The third song “There is no place” (Teasdale) strongly recalls the “Windy City Songs”. Widely spaced chords with meditative repetitions usher in a reflection on the inevitability of the passing of life. Richard Strauss’ Marchallin went through the house at night stopping the clocks in attempt to halt the passing of time, or at the very least, to avoid being reminded of the ticking. Yet the subject of the poem can find nowhere in this crowded life where there are not bells that remind of the coming of the end. While the middle section of the song seems to be more defiant, using more deliberately “pianistic” figuration than in the outer sections to suggest the elation of bells, the return to sparse textures at the end reflect resignation and sadness.

The fourth and largest song “Feast” (Moorhead) makes extreme technical demands on both performers. Rhythmic complexity and virtuosic writing create a delirious affirmation of life. In figurations marked “fantastico” I hear snippets of Shostakovich dancing in the wings – perhaps the “Fantastic Dances”? Richard Strauss’ “Till Eulenspiegel” occasionally makes an appearance as well. I do not yet make the connections in this poem between the literal images such as dragonflies in the garden, one’s morning cup of coffee, and the concept of Moorhead’s “Requiem Exercise”. The last rush of arpeggios certainly reflects an ecstatic abandonment, perhaps to death? Is the feast possibly an afterlife vision? Perhaps my awareness of Moorhead’s work in the field of death and dying, and my acquaintance with, and affection for Susi van Dijk, who died before she could perform these songs which were written for her, might be contributing to an over-interpretation.
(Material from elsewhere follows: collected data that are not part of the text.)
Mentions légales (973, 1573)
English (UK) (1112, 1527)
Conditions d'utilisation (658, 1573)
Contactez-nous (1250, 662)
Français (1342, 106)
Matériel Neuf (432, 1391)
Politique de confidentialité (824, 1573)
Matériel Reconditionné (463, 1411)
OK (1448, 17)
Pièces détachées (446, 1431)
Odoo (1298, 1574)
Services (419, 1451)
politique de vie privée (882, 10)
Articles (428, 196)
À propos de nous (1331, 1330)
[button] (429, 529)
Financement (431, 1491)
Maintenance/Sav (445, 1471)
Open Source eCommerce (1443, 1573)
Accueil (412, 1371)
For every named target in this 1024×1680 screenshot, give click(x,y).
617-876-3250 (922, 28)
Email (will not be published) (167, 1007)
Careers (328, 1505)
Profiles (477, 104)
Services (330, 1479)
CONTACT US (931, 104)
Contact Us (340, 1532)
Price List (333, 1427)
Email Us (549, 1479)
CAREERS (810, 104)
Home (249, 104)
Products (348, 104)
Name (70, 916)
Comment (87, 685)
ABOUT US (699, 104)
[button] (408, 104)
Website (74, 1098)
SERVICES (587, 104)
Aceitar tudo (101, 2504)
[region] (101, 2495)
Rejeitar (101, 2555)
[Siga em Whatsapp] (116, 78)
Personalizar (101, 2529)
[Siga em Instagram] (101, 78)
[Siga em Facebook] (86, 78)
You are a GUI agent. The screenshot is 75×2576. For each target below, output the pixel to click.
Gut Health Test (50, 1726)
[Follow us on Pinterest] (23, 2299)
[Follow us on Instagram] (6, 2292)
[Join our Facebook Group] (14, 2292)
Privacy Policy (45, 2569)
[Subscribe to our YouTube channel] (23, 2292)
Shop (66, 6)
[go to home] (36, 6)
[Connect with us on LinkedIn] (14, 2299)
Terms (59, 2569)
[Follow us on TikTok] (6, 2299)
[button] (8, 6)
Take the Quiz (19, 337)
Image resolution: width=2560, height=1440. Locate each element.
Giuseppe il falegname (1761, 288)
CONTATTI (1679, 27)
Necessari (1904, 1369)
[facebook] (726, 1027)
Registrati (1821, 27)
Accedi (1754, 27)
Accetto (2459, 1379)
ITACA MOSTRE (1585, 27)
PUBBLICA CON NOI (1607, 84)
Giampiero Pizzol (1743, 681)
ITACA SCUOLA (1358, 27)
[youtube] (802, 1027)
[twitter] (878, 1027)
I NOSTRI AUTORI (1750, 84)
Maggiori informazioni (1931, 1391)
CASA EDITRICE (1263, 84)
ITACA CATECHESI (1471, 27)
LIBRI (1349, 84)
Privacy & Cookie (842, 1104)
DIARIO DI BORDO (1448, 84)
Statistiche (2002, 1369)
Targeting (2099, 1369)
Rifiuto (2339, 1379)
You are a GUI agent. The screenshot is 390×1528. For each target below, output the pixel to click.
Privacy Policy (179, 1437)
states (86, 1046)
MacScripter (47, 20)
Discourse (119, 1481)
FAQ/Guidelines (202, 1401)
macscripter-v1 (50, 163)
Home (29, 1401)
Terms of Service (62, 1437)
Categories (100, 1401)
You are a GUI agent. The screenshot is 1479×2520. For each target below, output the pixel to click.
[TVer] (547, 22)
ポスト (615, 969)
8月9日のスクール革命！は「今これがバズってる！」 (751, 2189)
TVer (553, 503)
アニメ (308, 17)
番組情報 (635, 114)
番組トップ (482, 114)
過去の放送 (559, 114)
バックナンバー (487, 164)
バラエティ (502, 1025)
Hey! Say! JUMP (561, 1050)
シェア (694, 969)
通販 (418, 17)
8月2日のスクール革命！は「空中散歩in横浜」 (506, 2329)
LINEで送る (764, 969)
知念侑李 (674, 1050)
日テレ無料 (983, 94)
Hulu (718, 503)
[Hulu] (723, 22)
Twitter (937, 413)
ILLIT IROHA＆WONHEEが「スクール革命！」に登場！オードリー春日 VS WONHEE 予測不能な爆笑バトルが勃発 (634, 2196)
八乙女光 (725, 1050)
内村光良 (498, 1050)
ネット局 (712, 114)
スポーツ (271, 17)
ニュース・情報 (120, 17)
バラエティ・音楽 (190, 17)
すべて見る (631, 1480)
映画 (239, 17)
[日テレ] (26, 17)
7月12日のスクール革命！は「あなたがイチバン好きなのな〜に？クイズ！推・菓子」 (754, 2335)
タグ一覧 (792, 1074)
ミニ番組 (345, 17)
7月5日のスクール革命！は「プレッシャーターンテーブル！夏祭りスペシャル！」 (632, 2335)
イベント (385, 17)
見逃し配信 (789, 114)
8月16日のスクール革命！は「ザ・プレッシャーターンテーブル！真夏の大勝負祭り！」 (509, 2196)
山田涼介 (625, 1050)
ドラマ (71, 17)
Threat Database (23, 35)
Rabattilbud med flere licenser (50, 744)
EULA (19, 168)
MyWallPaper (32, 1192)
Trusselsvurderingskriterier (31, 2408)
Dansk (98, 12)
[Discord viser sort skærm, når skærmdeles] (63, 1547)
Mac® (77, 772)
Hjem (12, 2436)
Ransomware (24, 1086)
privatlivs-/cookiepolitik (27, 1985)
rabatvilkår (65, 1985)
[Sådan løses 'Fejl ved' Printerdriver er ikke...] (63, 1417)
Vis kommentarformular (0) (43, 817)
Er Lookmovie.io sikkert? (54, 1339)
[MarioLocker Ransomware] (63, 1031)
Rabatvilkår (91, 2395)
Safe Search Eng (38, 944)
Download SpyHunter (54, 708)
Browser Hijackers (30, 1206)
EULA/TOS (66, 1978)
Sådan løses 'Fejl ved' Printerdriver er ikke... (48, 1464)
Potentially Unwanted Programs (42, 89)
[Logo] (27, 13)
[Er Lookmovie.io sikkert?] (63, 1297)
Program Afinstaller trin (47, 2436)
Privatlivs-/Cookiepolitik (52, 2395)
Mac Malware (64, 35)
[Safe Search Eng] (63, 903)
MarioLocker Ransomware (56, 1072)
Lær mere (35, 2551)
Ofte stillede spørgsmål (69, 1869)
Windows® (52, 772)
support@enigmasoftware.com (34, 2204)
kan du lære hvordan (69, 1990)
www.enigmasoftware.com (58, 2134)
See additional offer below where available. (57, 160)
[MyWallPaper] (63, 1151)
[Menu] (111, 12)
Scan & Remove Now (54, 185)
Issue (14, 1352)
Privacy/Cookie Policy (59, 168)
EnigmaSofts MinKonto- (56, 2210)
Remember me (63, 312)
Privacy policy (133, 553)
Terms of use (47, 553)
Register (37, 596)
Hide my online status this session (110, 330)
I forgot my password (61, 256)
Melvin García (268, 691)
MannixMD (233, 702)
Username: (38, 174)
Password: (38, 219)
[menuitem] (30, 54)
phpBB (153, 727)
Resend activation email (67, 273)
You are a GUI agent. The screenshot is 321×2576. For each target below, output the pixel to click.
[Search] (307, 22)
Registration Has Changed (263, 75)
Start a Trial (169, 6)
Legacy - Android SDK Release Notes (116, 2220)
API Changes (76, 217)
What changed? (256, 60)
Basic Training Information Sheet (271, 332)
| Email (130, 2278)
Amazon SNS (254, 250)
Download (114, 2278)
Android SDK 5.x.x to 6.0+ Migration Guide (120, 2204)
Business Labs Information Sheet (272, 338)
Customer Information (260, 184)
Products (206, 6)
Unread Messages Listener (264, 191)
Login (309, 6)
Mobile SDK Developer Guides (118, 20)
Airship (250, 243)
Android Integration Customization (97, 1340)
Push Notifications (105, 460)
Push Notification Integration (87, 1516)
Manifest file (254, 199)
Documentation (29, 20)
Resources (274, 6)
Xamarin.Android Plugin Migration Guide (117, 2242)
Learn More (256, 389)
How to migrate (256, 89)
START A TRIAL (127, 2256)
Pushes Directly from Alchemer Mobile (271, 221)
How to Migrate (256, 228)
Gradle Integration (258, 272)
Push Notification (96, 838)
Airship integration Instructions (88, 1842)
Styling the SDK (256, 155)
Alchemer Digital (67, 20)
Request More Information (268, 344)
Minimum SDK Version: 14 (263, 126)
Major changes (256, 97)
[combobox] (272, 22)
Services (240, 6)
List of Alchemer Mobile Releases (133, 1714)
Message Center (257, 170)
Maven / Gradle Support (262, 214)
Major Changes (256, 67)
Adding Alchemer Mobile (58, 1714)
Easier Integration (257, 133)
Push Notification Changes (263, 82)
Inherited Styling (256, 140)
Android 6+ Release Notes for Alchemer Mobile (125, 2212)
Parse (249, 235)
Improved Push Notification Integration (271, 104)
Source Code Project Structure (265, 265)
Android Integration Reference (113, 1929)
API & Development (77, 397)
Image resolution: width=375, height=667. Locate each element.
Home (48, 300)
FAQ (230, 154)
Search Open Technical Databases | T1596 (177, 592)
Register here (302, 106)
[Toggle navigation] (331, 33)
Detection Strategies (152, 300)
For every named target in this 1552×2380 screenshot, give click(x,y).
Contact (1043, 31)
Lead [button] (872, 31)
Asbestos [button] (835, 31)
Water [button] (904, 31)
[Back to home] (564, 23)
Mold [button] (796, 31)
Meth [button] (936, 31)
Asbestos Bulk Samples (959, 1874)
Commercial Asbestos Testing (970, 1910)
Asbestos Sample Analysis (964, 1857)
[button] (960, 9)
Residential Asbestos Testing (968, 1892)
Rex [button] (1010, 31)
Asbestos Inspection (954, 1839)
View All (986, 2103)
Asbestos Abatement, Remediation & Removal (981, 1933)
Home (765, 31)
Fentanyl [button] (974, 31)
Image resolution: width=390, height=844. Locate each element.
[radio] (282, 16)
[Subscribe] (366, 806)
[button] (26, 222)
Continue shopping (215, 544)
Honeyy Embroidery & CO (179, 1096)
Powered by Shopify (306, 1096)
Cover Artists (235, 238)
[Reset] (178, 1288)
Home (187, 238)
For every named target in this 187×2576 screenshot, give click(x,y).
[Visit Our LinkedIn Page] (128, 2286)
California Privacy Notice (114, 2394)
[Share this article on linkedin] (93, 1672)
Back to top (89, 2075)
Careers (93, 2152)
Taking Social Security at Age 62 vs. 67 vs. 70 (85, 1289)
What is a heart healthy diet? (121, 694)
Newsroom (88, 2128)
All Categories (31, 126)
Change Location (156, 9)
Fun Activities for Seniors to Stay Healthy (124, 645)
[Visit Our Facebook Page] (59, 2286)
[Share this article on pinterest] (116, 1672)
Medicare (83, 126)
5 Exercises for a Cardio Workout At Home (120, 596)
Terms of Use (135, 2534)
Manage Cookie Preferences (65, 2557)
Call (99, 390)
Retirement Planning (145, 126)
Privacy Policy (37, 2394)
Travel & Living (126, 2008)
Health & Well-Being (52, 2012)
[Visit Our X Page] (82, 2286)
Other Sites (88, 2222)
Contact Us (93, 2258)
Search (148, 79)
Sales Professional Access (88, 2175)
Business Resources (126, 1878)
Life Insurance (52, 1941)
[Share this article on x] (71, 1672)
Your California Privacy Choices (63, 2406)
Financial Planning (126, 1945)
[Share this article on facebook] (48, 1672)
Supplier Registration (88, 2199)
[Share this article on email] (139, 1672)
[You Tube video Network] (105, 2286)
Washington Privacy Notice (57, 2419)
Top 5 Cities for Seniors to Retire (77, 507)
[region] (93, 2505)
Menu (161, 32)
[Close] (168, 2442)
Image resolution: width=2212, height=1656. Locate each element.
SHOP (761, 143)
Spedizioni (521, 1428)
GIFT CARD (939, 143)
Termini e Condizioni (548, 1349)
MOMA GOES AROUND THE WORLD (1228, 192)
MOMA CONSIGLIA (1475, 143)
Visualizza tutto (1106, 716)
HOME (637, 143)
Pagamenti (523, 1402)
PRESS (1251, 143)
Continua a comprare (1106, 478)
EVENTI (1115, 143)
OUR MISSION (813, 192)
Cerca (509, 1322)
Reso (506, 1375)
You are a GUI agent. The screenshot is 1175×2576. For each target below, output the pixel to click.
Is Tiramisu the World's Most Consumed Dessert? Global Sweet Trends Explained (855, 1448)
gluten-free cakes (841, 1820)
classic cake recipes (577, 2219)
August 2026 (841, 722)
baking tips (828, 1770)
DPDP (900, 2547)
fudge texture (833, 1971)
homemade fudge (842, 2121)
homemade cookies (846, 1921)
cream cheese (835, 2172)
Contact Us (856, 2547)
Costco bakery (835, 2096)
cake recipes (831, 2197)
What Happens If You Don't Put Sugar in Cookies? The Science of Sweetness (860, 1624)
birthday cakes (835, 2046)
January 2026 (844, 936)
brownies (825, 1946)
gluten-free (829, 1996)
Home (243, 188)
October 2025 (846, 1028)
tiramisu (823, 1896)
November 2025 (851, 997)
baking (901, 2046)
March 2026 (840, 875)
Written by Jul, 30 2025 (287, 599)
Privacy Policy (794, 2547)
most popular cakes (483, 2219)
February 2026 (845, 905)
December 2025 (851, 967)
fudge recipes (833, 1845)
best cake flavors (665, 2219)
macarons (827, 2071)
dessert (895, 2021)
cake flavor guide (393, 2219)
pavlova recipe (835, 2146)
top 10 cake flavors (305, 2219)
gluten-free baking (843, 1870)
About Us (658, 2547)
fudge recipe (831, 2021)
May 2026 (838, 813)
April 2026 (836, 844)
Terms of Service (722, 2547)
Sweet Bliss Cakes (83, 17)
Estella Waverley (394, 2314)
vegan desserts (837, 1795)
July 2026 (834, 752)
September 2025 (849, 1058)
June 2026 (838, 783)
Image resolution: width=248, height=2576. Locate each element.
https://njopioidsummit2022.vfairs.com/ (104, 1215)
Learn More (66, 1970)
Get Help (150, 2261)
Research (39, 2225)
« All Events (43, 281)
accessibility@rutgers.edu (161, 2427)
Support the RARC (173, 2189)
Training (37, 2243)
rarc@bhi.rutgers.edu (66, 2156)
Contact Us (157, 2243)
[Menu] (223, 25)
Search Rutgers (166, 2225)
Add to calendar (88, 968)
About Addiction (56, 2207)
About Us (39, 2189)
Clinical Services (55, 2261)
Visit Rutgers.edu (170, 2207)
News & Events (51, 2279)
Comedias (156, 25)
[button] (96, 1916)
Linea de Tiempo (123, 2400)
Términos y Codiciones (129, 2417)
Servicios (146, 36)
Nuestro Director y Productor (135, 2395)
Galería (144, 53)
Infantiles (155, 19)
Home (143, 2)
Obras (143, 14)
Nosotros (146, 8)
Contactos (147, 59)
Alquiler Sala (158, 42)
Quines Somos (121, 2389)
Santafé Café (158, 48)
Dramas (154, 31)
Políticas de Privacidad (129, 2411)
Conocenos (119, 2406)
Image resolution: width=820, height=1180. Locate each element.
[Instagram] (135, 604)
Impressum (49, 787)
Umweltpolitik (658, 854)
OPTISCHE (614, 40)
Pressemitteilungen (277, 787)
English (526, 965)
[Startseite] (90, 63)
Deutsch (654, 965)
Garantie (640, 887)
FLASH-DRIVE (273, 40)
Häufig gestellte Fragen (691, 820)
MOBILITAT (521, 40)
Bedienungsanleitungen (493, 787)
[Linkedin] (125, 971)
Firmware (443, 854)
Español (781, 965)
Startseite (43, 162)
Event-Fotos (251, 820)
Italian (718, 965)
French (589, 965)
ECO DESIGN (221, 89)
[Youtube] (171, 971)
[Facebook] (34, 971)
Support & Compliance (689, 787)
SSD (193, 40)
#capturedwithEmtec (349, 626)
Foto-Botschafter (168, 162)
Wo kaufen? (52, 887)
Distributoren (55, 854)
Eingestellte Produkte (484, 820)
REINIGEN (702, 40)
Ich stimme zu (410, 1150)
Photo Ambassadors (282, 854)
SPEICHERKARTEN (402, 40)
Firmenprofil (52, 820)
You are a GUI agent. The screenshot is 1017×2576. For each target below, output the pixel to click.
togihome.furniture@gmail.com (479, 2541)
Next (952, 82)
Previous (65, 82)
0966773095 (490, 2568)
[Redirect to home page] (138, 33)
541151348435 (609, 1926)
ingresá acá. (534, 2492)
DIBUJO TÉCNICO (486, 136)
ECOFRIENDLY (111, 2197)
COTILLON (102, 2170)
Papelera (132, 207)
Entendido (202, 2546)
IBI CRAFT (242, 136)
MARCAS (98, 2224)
I have found myself profoundly affected by the poems and the strength of the music. Learning the piano parts has been a big task, but I hope to encourage other singers to tackle this work. Juduth Kellock has an impressive discography of contemporary music. I am sure her performance will take the fear out of the “contemporary art-song recital”.

I have grown very deeply attached to these songs, and I hope they will be taken up and performed by more singers.